Money flows into The Donald’s pockets every day. And those seeking to use money
to influence US policy… well, it’s no secret.
But what exactly is an “emolument”? It’s an old word, generally filed
under the term “advantage,” but Merriam-Webster defines it as “the returns arising
from office or employment
usually in the form of compensation or perquisites.” It covers more than an
out-and-out bribe, a “pay for play” exchange, and it is not a campaign
contribution, because the inference is that the “returns” go directly into the
pockets of the relevant office-holder. Common sense tells you it is finding a
way to pay an office-holder under the guise of a legitimate business
transaction. That the recipient might “donate” the profits generated from some
of those dealings, itself a source of power, does not mitigate the underlying
potential for financial influence.
So, what happens when an interpretation of that word is issued by a
federal governmental agency, where its senior members are appointed by and
report to the president? Where that interpretation pretty much gives the
president a carte blanche to make money from his businesses? It stinks, I
suspect.
The April 9th Guardian (UK) explains the U.S.

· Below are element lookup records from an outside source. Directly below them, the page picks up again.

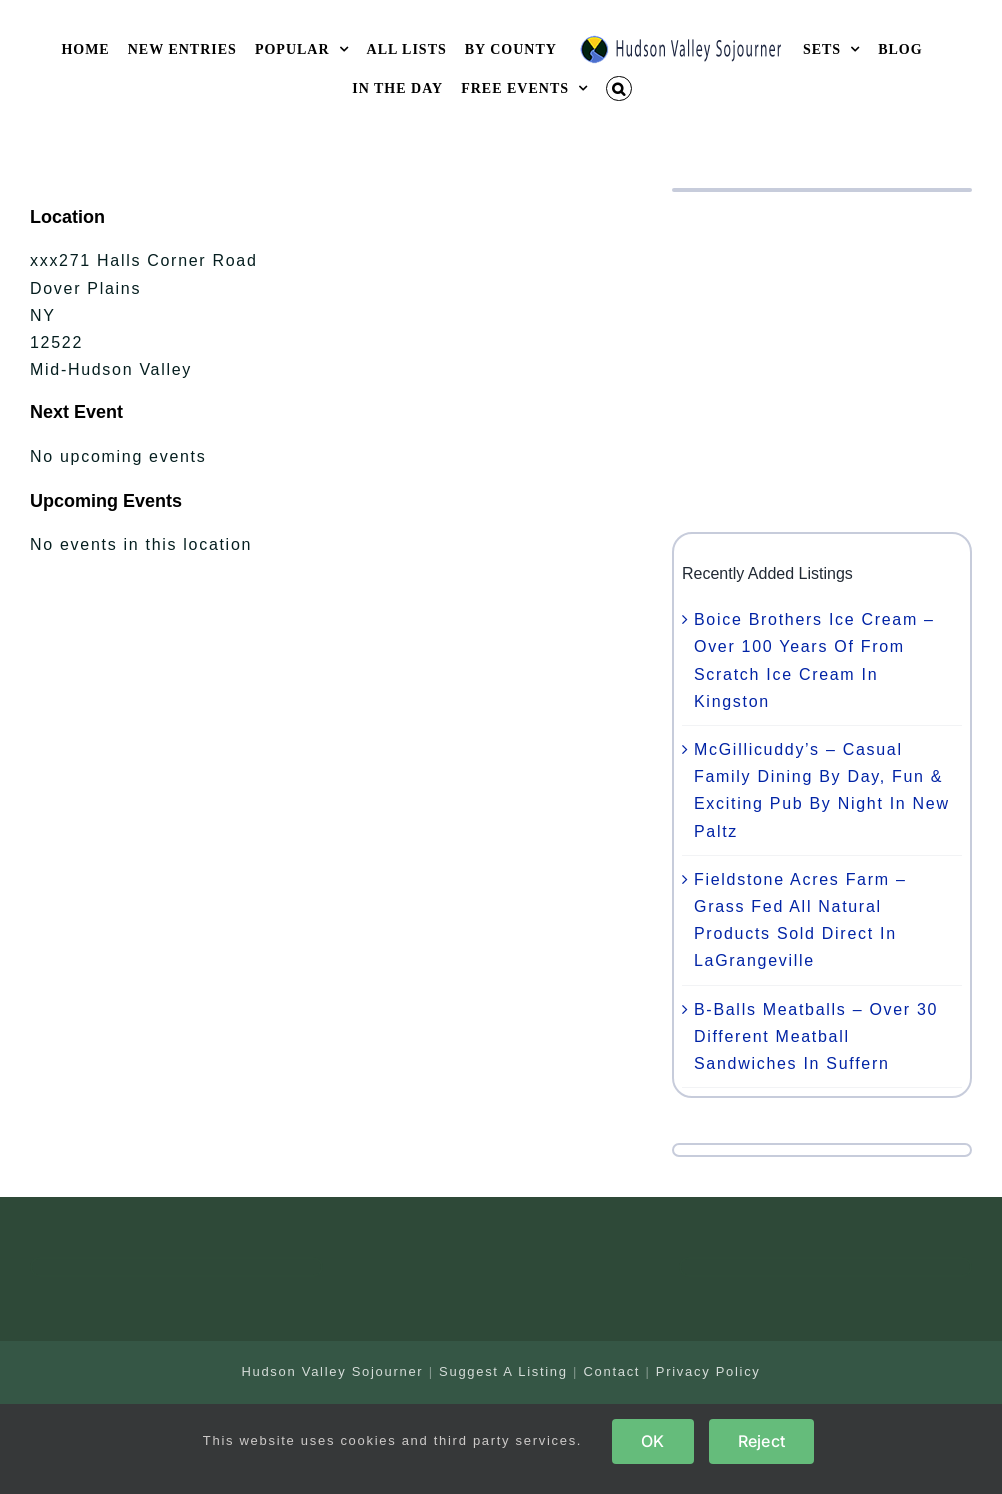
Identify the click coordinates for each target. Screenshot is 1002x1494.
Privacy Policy (708, 1371)
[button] (619, 88)
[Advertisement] (822, 362)
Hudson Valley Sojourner (332, 1371)
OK (652, 1441)
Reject (761, 1441)
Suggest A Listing (503, 1371)
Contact (611, 1371)
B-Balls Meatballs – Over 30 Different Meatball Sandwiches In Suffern (816, 1036)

Department of Justice’s formal opinion is on this nasty subject: “The Department of Justice has adopted
a narrow interpretation of a law meant to bar foreign interests from corrupting
federal officials, giving Saudi Arabia, China and other countries leeway to
curry favor with Donald Trump via deals with his hotels, condos,
trademarks and golf courses, legal and national security experts say.
“The so-called foreign emoluments
clause was intended to curb presidents and other government officials from
accepting gifts and benefits from foreign governments unless Congress consents.
“But in a forthcoming article in the Indiana Law Journal, the
Washington University Law professor Kathleen Clark reveals justice department
filings have recently changed tack. The new interpretation, Clark says, is
contained in justice filings responding to recent lawsuits lodged by attorneys
generals and members of Congress.
“Clark’s article notes that
in more than 50 legal opinions over some 150 years justice department lawyers
have interpreted the clause in a way that barred any foreign payments or gifts
except for ones Congress approved. But filings by the department since June
2017 reveal a new interpretation that ‘… would permit the president – and all
federal officials – to accept unlimited amounts of money from foreign
governments, as long as the money comes through commercial transactions with an
entity owned by the federal official,’ the professor writes.
“The justice department stance now closely
parallels arguments made in a January 2017 position paper by Trump Organization
lawyer Sheri Dillon and several of her law partners. On 11 January 2017, just
days before he was sworn in, Dillon said Trump isn’t accepting any payments in
his ‘official capacity’ as president, as the income is only related to his
private business. ‘Paying for a hotel room is not a gift or a present, and it
has nothing to do with an office,’ Dillon said.
“That goes against what many experts
believe… ‘For over a
hundred years, the justice department has strictly interpreted the
constitution’s anti-corruption emoluments clause to prohibit federal officials
from accepting anything of value from foreign governments, absent congressional
consent,’ Clark told the Guardian.
“‘In 2017, the department reversed
course, adopting arguments nearly identical to those put forward by Trump’s
private sector lawyers. Instead of defending the republic against foreign
influence, the department is defending Trump’s ability to receive money from foreign
governments,’ Clark added.” This is but one of many reasons why the United
States is seen (as The Economist
calls us) a “flawed democracy.” Why the United States is now increasingly
viewed as a plutocracy where once you reach a particular income level or
political office, the laws no longer apply to you. Like mega-wealthy Vladimir
Putin or Kim Jong-un, autocrats whose wealth grows by reason of their office.
But can you legitimize corruption? Or does the fish continue to stink from the
head.
I’m Peter Dekom, and there is a lot about our government today that
should make most of us ashamed of what we have become.